*Extracted records*.

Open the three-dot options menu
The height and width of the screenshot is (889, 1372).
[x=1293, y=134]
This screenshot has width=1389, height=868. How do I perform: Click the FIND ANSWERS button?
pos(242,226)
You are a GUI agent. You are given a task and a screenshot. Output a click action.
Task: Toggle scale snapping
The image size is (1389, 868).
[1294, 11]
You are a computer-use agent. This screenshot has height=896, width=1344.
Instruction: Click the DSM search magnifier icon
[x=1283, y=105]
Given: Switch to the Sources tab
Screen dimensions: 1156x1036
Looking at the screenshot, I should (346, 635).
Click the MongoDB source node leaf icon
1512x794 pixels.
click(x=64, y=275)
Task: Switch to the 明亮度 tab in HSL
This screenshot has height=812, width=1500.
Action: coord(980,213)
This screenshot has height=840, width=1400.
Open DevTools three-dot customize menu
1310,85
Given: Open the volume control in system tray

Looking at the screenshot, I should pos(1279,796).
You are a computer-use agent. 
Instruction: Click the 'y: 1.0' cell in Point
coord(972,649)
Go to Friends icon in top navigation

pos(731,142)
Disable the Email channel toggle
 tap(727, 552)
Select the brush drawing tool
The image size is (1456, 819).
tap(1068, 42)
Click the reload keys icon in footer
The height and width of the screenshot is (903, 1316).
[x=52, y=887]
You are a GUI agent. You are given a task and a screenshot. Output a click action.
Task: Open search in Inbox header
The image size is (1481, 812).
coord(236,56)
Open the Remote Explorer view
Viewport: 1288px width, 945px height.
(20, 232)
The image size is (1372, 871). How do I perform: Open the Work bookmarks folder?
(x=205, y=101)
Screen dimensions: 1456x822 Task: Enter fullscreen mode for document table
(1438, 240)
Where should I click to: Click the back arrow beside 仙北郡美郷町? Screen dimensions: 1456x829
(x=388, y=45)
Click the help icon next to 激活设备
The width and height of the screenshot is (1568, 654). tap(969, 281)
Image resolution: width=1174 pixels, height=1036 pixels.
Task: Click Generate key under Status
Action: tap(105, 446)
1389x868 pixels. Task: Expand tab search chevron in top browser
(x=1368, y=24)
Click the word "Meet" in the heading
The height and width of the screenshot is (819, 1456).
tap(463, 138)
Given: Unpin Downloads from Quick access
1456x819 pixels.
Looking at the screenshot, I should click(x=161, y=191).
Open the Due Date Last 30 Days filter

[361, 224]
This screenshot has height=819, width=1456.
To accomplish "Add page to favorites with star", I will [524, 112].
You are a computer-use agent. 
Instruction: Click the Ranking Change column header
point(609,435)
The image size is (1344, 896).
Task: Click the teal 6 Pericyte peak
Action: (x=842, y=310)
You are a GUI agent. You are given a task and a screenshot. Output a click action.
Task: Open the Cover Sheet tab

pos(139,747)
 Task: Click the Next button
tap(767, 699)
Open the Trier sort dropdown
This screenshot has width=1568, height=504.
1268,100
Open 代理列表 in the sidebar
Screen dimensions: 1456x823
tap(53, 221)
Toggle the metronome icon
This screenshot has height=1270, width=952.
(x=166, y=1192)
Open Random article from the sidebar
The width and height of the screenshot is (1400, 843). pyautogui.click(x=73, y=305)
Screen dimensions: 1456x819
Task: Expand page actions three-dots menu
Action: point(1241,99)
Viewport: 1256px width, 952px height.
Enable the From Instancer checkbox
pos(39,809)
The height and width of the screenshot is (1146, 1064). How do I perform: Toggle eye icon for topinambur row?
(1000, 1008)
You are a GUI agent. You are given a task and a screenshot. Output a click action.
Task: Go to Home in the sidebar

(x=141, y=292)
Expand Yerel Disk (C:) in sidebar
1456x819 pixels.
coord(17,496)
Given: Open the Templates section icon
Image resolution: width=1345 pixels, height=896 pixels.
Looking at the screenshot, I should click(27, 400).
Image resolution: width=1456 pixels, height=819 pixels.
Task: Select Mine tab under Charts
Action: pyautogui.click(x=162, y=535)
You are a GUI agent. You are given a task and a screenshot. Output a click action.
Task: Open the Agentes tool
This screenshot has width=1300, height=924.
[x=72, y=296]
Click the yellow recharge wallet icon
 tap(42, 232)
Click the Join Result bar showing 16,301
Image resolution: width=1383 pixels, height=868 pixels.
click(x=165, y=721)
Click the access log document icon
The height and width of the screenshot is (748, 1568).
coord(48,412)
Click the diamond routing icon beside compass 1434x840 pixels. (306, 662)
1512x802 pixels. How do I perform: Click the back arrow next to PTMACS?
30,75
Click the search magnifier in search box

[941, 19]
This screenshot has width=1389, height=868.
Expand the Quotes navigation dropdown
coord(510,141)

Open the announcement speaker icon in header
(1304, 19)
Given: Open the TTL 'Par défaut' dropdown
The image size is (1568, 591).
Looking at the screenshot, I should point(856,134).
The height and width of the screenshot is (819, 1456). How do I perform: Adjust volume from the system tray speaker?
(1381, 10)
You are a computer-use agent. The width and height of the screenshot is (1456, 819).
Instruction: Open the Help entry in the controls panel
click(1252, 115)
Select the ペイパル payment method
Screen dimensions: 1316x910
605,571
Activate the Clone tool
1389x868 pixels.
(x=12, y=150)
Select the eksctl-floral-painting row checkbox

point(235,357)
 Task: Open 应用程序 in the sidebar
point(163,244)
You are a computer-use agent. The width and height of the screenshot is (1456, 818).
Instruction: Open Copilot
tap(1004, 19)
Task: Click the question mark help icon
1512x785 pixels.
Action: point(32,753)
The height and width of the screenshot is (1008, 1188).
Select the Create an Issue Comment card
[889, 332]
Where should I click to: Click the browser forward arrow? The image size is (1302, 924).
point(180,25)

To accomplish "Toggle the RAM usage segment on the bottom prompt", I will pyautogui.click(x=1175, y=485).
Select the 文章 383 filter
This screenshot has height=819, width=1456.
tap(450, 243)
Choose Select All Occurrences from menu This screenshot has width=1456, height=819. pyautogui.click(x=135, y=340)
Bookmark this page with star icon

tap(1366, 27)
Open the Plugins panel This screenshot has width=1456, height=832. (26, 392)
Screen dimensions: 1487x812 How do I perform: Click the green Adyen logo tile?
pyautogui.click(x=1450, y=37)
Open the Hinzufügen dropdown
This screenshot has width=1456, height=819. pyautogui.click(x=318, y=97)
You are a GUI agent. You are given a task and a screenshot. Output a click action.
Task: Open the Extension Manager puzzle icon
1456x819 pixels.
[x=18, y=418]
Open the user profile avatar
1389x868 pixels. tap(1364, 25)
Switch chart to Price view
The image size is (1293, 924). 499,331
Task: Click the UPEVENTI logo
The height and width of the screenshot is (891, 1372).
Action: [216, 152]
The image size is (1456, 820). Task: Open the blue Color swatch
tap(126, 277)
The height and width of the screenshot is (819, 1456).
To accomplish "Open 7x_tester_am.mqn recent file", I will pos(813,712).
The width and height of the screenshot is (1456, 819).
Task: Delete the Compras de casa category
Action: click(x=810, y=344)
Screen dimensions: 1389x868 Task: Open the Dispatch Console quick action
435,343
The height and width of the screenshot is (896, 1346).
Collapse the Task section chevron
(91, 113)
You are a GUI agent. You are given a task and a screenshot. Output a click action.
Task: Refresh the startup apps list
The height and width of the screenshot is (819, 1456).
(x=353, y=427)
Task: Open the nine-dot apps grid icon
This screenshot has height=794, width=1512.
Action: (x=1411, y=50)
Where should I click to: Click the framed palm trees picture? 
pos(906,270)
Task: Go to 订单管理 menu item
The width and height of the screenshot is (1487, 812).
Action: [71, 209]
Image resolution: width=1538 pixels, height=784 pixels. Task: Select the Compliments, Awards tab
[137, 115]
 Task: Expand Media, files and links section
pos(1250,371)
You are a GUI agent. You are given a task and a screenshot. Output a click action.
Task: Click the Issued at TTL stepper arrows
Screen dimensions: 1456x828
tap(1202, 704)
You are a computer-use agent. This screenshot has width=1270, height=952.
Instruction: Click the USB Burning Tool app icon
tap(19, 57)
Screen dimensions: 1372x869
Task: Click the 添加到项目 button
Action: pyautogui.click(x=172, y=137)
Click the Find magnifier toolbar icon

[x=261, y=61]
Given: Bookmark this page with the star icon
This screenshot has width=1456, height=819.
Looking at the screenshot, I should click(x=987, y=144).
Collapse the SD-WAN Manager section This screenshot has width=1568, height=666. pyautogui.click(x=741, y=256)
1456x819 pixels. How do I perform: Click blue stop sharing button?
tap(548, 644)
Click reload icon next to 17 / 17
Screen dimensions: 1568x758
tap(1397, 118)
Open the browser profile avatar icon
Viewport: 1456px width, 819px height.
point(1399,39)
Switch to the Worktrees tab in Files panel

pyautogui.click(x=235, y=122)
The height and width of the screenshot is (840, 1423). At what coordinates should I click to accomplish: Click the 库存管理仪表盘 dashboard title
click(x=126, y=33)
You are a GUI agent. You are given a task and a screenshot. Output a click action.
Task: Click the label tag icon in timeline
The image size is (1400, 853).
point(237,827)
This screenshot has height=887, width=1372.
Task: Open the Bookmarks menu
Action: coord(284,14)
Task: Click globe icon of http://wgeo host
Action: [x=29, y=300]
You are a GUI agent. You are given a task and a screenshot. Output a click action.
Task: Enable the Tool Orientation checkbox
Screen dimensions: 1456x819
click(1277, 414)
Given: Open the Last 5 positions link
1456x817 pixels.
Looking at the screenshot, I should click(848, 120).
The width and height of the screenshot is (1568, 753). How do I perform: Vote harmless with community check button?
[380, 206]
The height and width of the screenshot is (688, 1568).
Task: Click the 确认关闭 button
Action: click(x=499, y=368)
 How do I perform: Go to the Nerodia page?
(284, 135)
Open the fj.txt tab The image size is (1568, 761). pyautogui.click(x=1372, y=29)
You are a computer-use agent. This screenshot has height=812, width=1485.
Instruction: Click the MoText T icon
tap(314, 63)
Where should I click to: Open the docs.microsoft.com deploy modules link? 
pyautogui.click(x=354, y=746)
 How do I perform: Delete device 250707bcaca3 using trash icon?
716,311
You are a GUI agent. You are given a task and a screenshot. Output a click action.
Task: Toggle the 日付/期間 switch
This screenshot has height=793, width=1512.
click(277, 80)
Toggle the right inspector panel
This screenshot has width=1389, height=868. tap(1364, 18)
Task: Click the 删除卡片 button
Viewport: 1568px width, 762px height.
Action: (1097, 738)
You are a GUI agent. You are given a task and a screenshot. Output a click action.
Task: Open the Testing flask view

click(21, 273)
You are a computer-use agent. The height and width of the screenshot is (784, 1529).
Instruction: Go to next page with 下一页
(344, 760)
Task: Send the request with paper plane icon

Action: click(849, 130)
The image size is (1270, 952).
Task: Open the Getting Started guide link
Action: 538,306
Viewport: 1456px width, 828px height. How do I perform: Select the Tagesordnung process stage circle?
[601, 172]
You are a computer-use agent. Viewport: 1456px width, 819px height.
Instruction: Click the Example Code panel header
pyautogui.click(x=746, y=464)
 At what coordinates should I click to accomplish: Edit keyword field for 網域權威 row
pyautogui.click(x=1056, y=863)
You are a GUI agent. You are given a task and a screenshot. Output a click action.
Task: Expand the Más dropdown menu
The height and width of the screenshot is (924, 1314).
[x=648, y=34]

*What is needed*. Each line of the data that has the string "computer" should be returned.

*Response below*.
You are a computer-use agent. This screenshot has height=896, width=1344.
You are a computer-use agent. 
You are a computer-use agent. 
You are a computer-use agent. The width and height of the screenshot is (1456, 819).
You are a computer-use agent. The width and height of the screenshot is (1456, 818).
You are a computer-use agent. This screenshot has width=1270, height=952.
You are a computer-use agent. This screenshot has height=812, width=1485.
You are a computer-use agent. The height and width of the screenshot is (784, 1529).
You are a computer-use agent. Viewport: 1456px width, 819px height.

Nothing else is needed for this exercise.